For developmental stages between 47 hpfc and 5+ dpfc, the endogenous peroxidase (PO) activity of 45 to 139 individuals was examined prior to performing the AP assay (described above) in order to visualise the activity of both enzymes at once. Samples fixed as described above were first rinsed twice in 50 mM Tris pH 7.3, and then pre-incubated in 50 mM Tris pH 7.3 containing 1 mg/mL diaminobenzidine (DAB) for 15 to 20 min before supplementing the solution with a 1/3000 dilution of 30% hydrogen peroxide. The colour reaction was monitored and stopped (usually after one to two minutes) by rinsing the samples for about 10 min in 1X PBS. The AP assay (as described above) was then performed on this material. One to 13 individuals per developmental stage were photo-documented.
The overall shape of the early 29 to 32 hpfc archenteron is slit-like (Figures 1B’ and 2B, C). Between 34 and 37 hpfc the blastopore opening narrows, and the archenteron develops a large round lumen (Figures 1C’ and 2D, E). In most embryos at this stage, a variable number of cells at the tip of the archenteron are in contact with dorsal ectodermal cells directly beneath the large head vesicle cells. By 37 hpfc the contact between endoderm and dorsal ectoderm appears to be firmly established (Figure 2F). This is the only region in the embryo where these two cell layers are in direct contact with each other, the archenteron is otherwise bordered by mesodermal cells or intercellular spaces. At this stage, neither the ectodermal nor the endodermal cells at the contact site display an altered cell morphology compared with their neighbours using Sytox Orange.

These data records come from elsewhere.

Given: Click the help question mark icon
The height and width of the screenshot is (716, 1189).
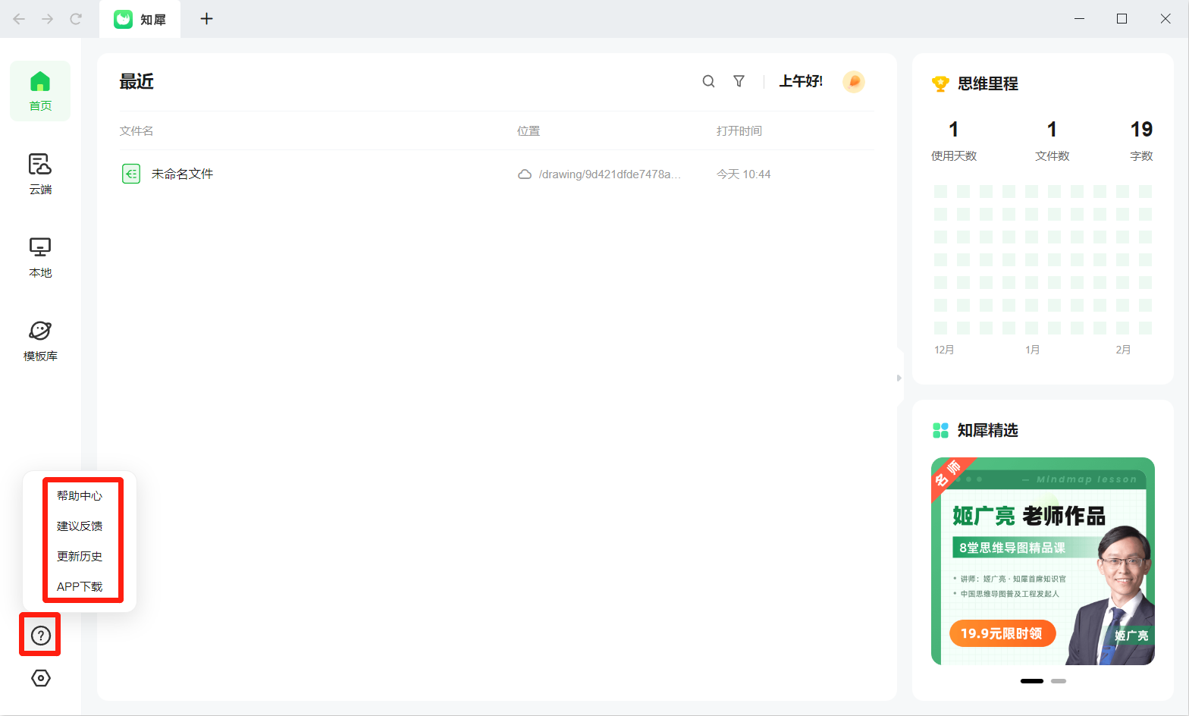Looking at the screenshot, I should point(40,636).
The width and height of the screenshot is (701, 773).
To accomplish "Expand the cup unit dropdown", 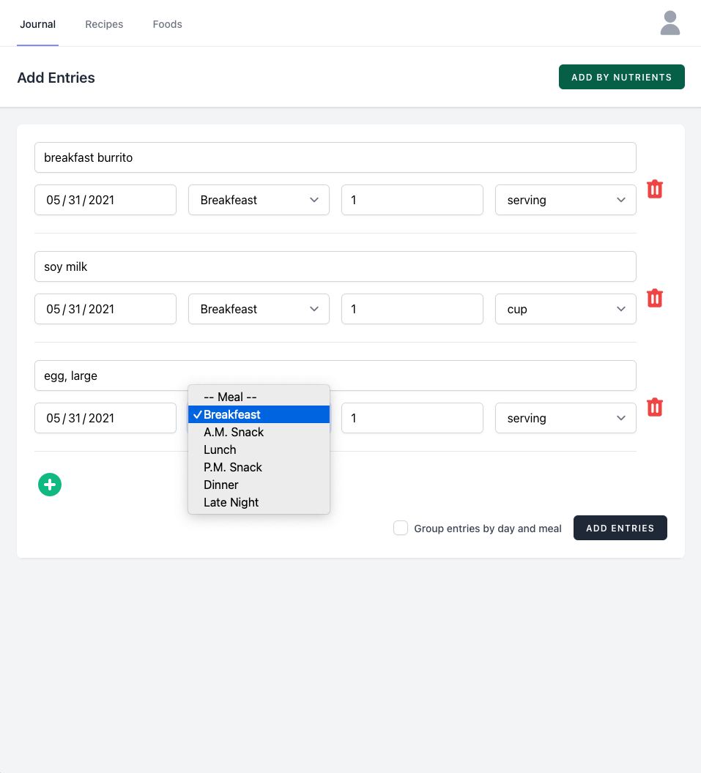I will click(x=565, y=309).
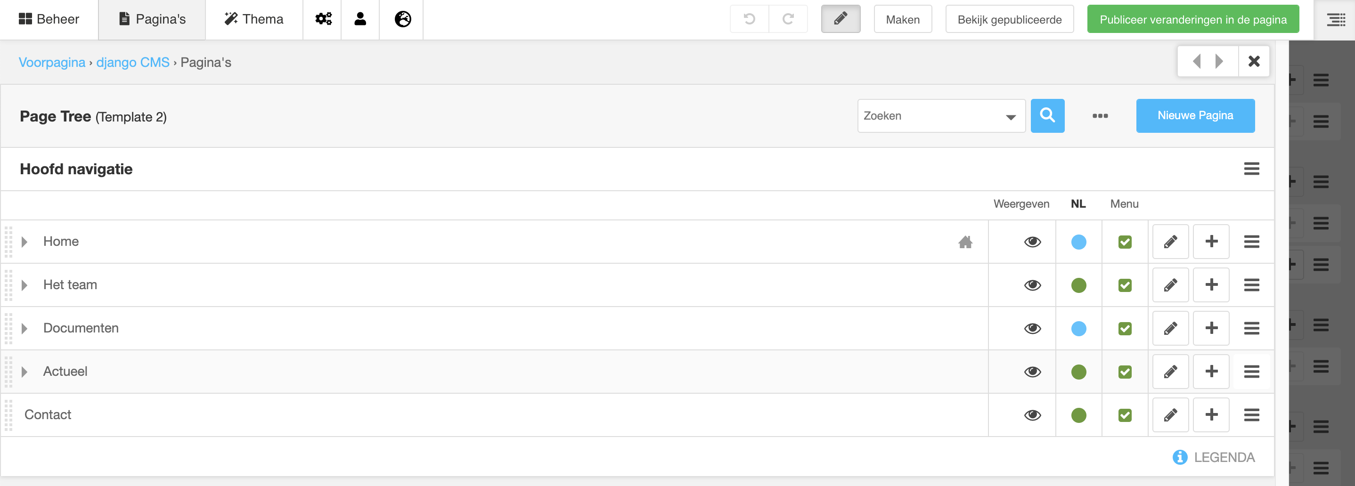1355x486 pixels.
Task: Open the Pagina's menu
Action: click(x=152, y=19)
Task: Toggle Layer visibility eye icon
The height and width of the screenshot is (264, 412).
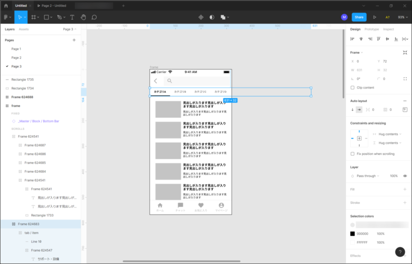Action: pyautogui.click(x=405, y=176)
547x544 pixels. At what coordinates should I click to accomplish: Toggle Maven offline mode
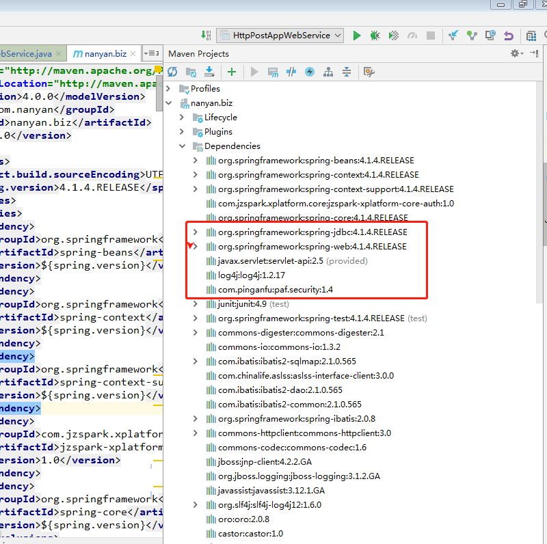[x=291, y=72]
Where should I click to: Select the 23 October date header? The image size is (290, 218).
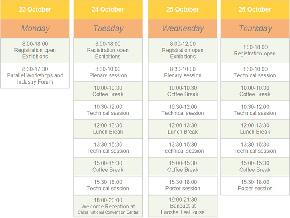[x=35, y=10]
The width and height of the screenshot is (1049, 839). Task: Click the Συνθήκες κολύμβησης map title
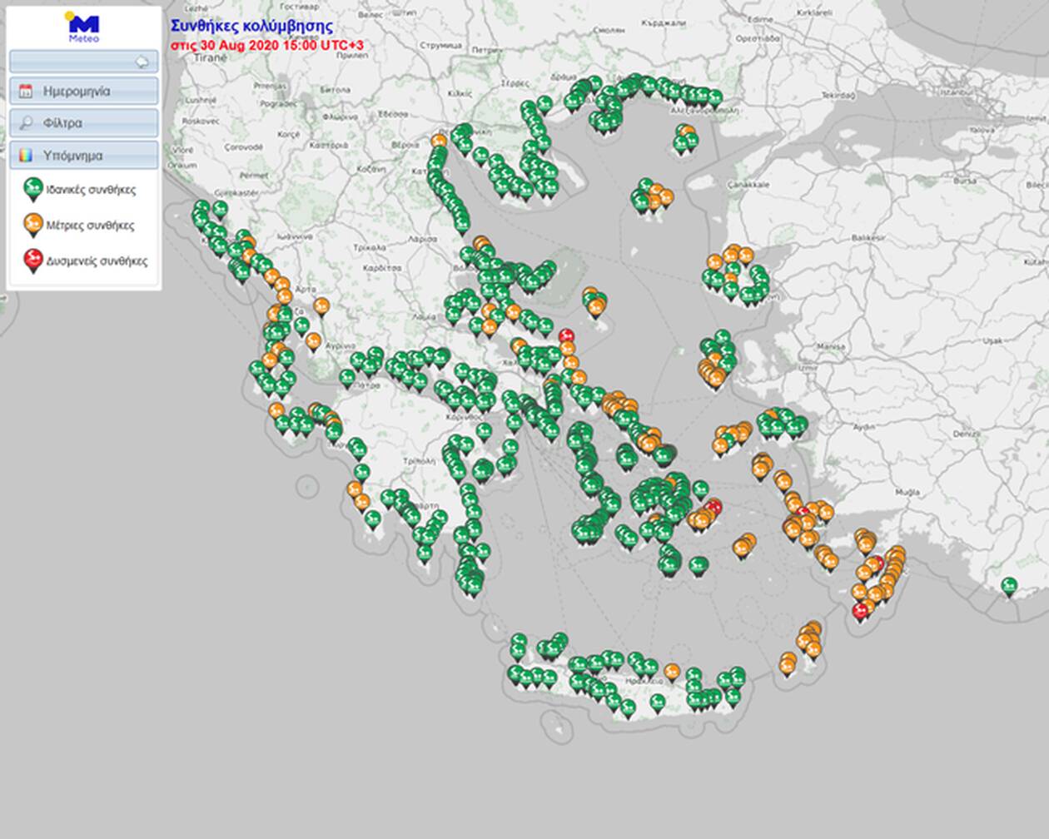pyautogui.click(x=251, y=27)
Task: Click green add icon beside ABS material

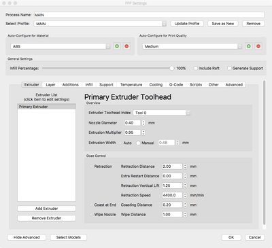Action: coord(117,46)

The first signs of differentiation of the dorsal ectoderm cells as observable by CSLM occur at 39 hpfc. At this stage, these cells take on a columnar morphology and are clearly distinguishable from adjacent ectoderm cells (Figure 2G). The columnar cells are in direct contact with four to five cells of the tip of the underlying archenteron. These endodermal cells in turn are characterised by a lack of large vacuoles that are present in adjacent cells of the archenteron (indicated by ‘x”s in Figure 2G). For this reason these archenteron-tip cells have been referred to as “small-celled entoderm” , here as small celled endoderm. The number of endodermal cells contacting presumptive shell gland cells remains low during the period of contact, never exceeding six cells. During the next hours the morphological differentiation of both cell layers becomes more pronounced with the nuclei of presumptive shell forming cells assuming a basal location (Figure 2I-K).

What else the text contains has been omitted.